Propositadamente sentada de costas para o céu, fito o papel que jaz no meu colo e delineio mentalmente as rugas amachucadas, resultado manifesto das amarguras que brotam do meu âmago. Oscilando entre um misto de humildade e arrogância, o antagonismo das emoções provoca olhares desconfiados projectados pelo verde de mim, revelando desprezo pela folha amarrotada e, simultaneamente, uma vontade incontrolável de a deslizar por entre os meus dedos desassossegados.

Consciente de que o tempo de resistência escasseia, guio a mão hesitante ao inócuo pedaço de nada e ergo-o ao nível dos meus olhos: sinto a macieza do papel acariciar a minha pele, despertando os meus sentidos e apagando paulatinamente a razão que ainda me domina; desprovida de consciência, procuro o pedaço de carvão por entre a relva seca.

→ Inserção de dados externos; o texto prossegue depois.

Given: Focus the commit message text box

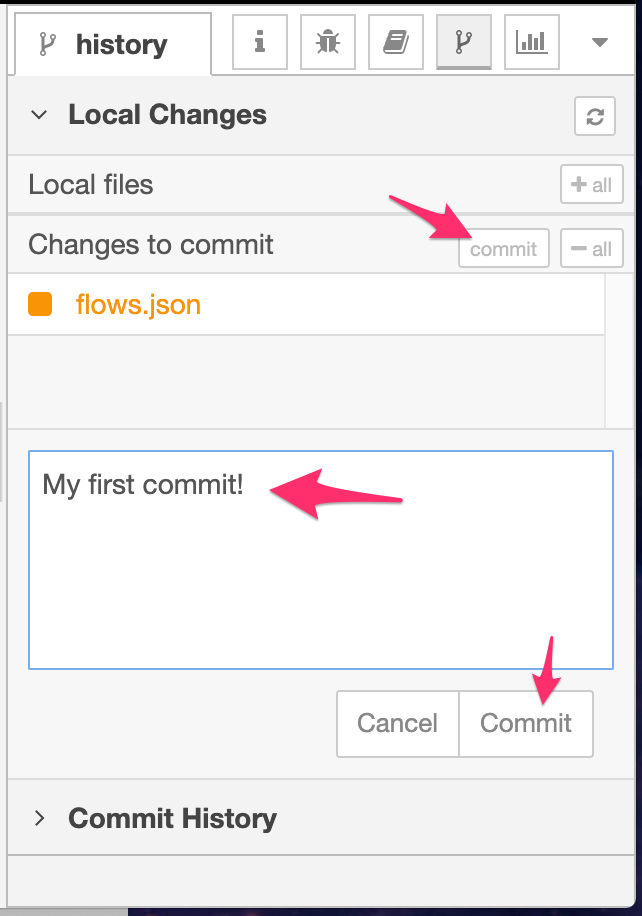Looking at the screenshot, I should pyautogui.click(x=321, y=560).
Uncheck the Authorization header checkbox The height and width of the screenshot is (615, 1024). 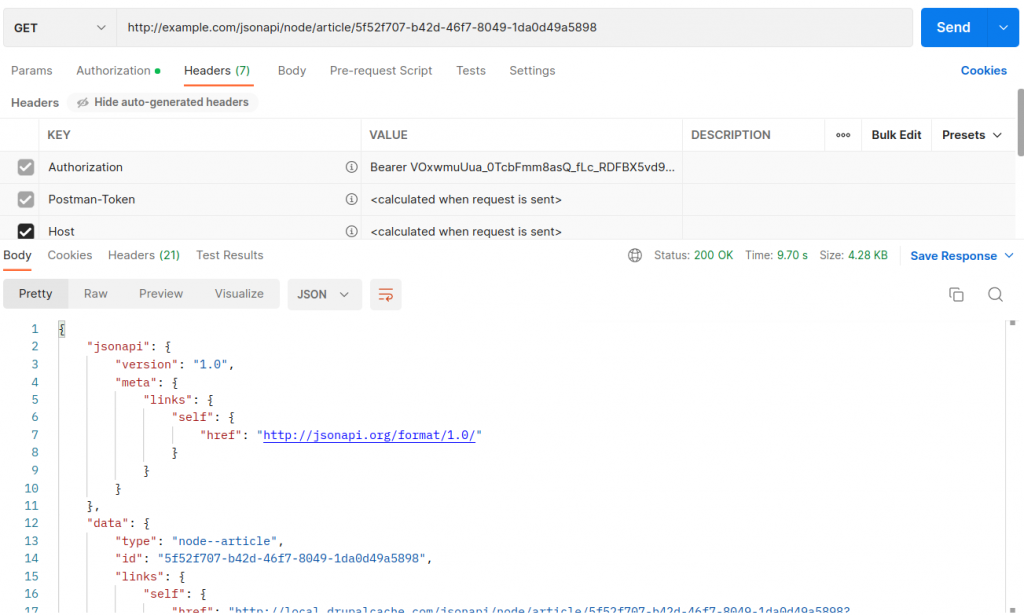tap(26, 167)

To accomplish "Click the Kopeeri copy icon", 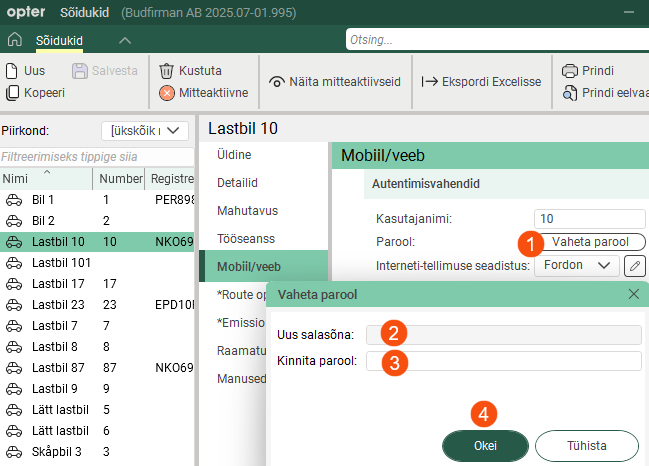I will coord(12,93).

Num duro e cruel contraste, o preto, ávido por se destacar, ganha imediata forma contra a superfície lisa sobre a qual desliza vagarosamente; e sob o meu olhar apagado, mas atento, figuras indecifráveis começam a calcar a folha, trilhando ondas e curvas que esborratam o branco de suja imperfeição.

É quando a minha mão, esgotada e dormente, solta a longa tira de carvão, que dou por mim a realmente observar a figura disforme que agora vive no papel, importunando assim a minha rotineira apatia: a evidente imperfeição incomoda-me, assim como me aflige o facto de ter consciência de que fui eu quem a enalteceu, distorcendo cada linha do retrato e tornando-o tristemente assustador para qualquer curioso que se sinta tentado a perscruta-lo.

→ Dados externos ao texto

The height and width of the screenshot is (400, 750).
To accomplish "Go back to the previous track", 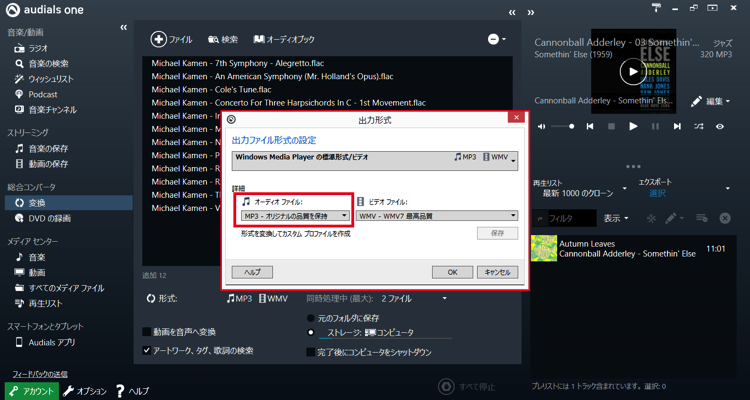I will tap(589, 127).
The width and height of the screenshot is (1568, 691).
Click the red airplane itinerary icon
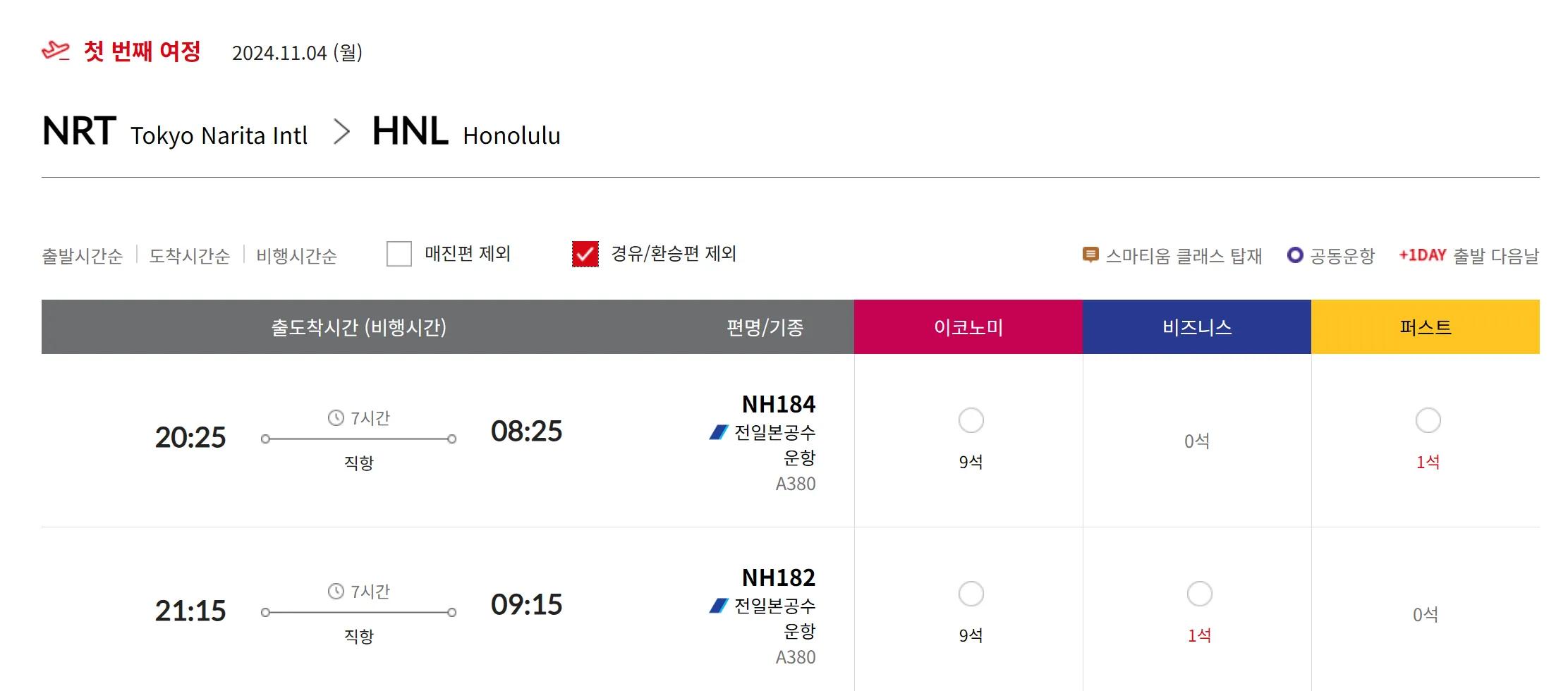click(56, 51)
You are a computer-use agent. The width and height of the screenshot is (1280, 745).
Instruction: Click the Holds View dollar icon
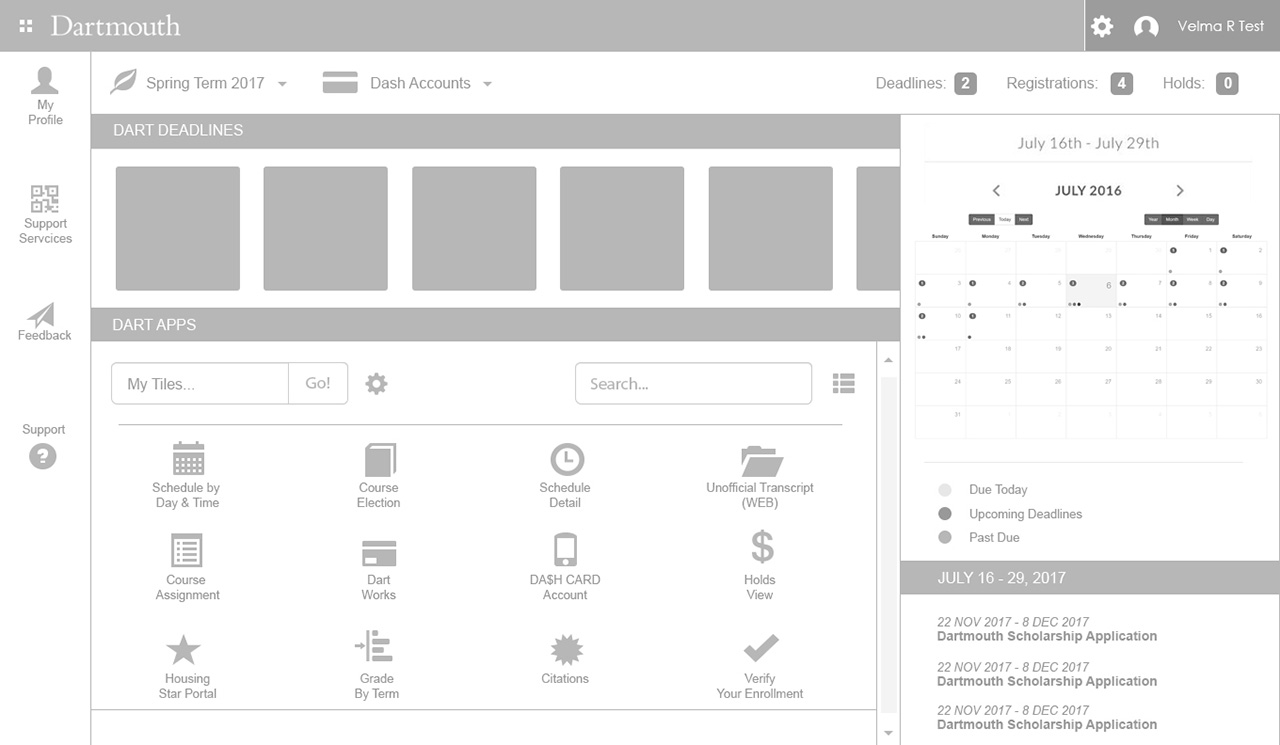click(x=761, y=548)
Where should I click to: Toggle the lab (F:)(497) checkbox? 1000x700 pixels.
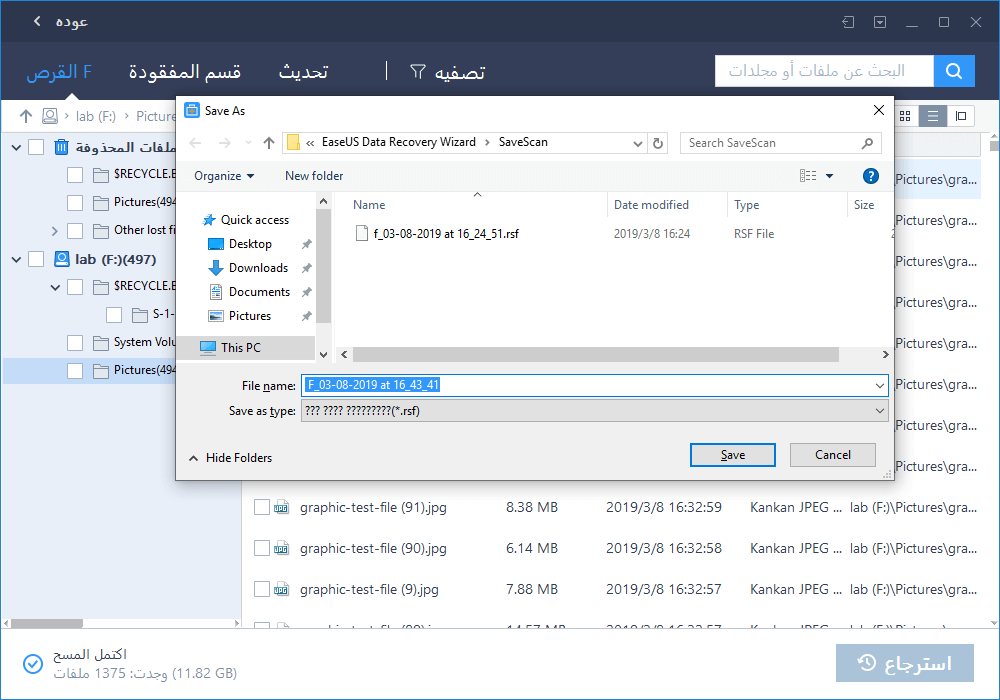(36, 259)
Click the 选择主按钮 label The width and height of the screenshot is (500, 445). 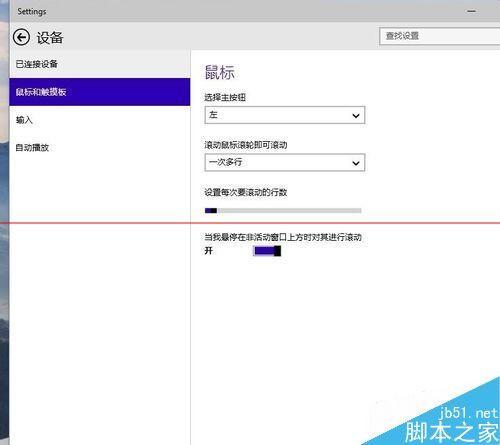click(x=225, y=97)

Aterrorizada com a minha própria audácia, com a rara manifestação dos meus pensamentos permanentes, mas astutamente ocultos, rasgo furiosamente a folha de papel e atiro as farripas sobreviventes ao vento, repelindo-as de perto de mim. Nada consegue ser tão desgastante quanto ver o que vi ou pensar o que penso, e é por isso que me levanto, abandonando a relva, e me preparo para voltar a encobrir cada perturbação que a folha despertou.

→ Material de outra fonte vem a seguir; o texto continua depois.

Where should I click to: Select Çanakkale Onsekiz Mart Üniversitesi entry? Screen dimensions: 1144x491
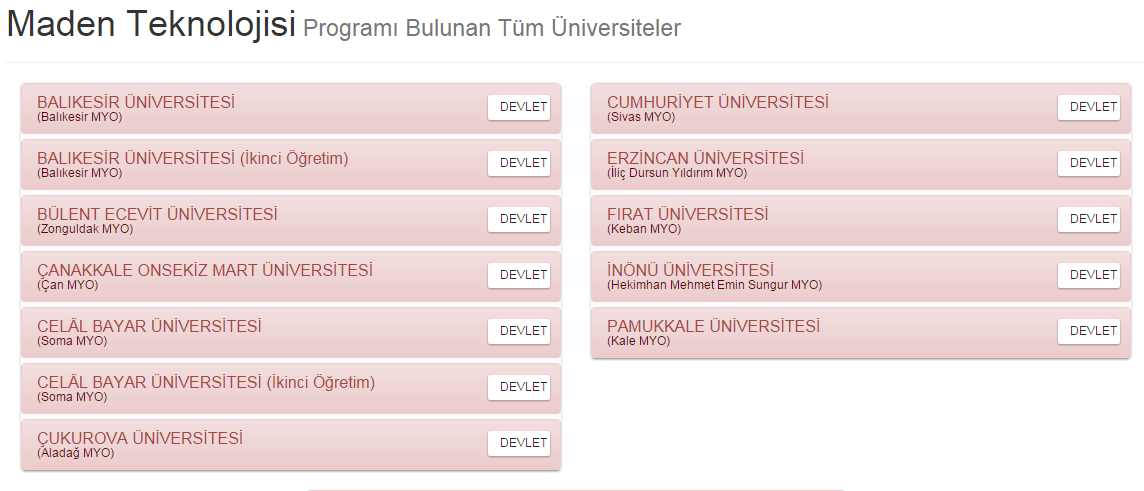tap(204, 271)
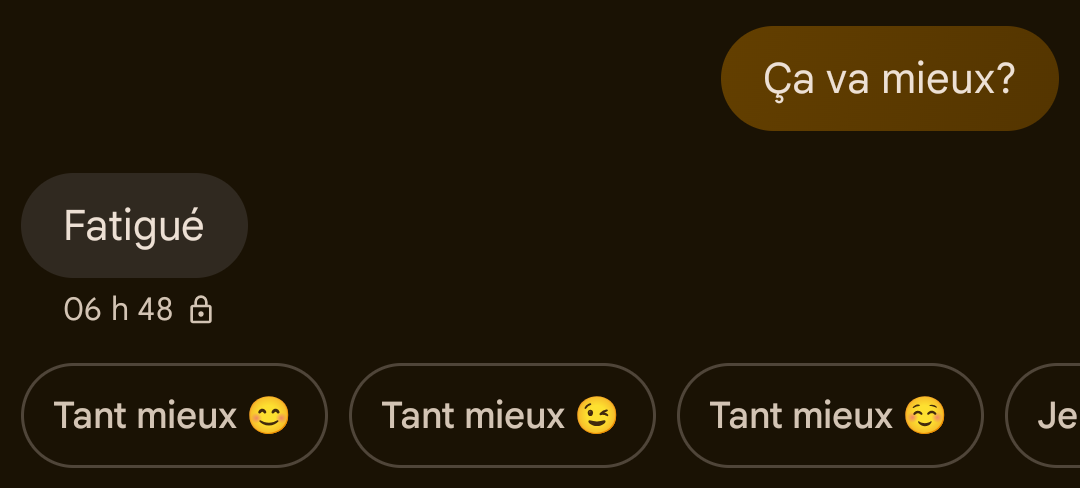
Task: Click the grey incoming "Fatigué" bubble
Action: (134, 225)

Misturo-me então com a multidão, lançando sorrisos e olhares falsamente rejuvenescidos, acenando alegremente para os desconhecidos e esforçando-me para ignorar aquilo que a minha alma continua a berrar num desesperado, mas ignorado, pedido de atenção: nada, nem a mais forte rajada de vento, será capaz de apagar a imagem que tenho de mim.